Quoted text
In addition, some of the things people want to do in the game - or that show well for social media - don’t necessarily make for balanced game mechanics. For example, the Maison Bap crew realized: “Oh, it’d be so funny if you can piss from your wand.” (Reader, it totally is.)
But as Ray noted to me: “A lot of our spells are kind of like that, where… we kind of design it so that it’s funny, and you laugh about it with your friends, but… it’s hard to make it deep.” And with just keeping up with maintenance & patches on a super popular game, it’s incredibly difficult for a small team to do lots of live service-y new feature updates too.

Records to process

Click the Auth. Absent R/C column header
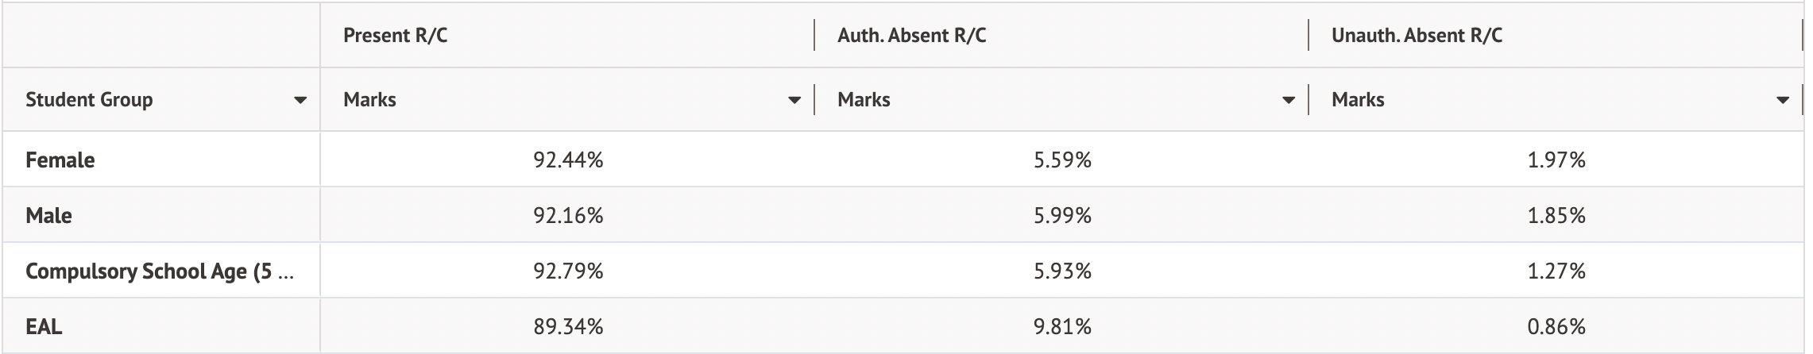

...

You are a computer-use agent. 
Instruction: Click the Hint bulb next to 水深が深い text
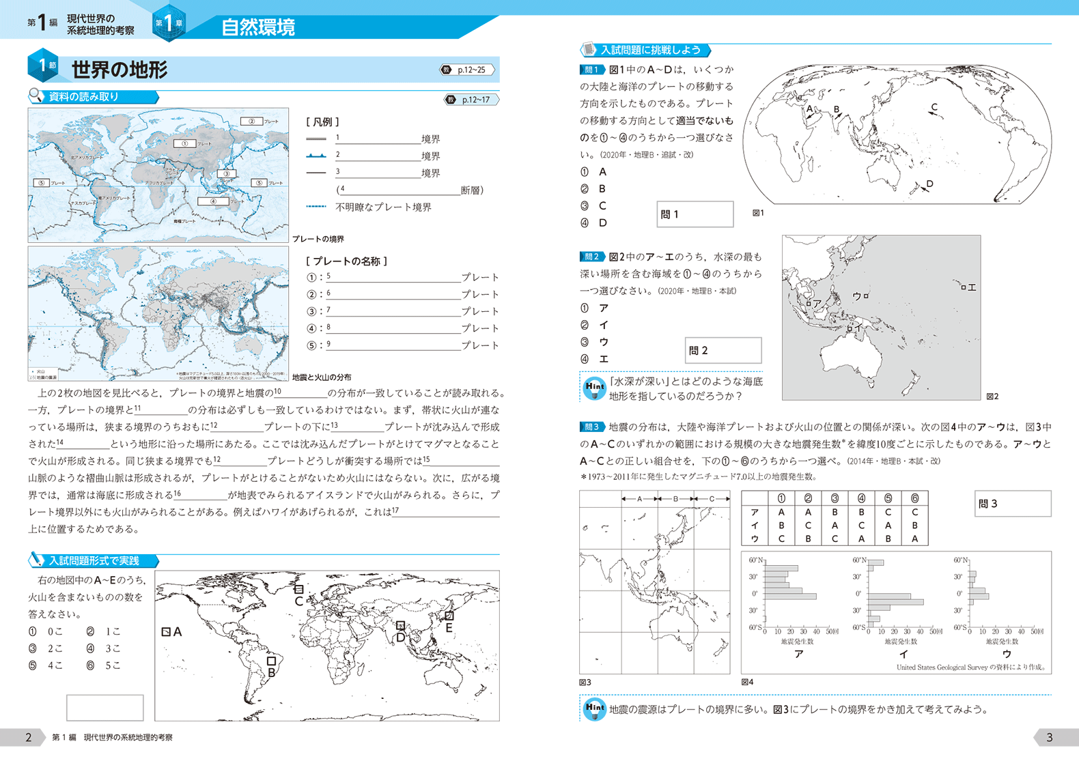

...

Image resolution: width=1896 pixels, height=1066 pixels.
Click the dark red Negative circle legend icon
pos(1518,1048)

Objectives
a: Print the whole passage about funny spells and game balance again, word for word.
b: From the entries, output only the lines that begin at the line containing "Image resolution: width=1896" and stop after the line containing "pos(1518,1048)", with both of those lines included.

Task-by-task solutions
a:
In addition, some of the things people want to do in the game - or that show well for social media - don’t necessarily make for balanced game mechanics. For example, the Maison Bap crew realized: “Oh, it’d be so funny if you can piss from your wand.” (Reader, it totally is.)
But as Ray noted to me: “A lot of our spells are kind of like that, where… we kind of design it so that it’s funny, and you laugh about it with your friends, but… it’s hard to make it deep.” And with just keeping up with maintenance & patches on a super popular game, it’s incredibly difficult for a small team to do lots of live service-y new feature updates too.

b:
Image resolution: width=1896 pixels, height=1066 pixels.
Click the dark red Negative circle legend icon
pos(1518,1048)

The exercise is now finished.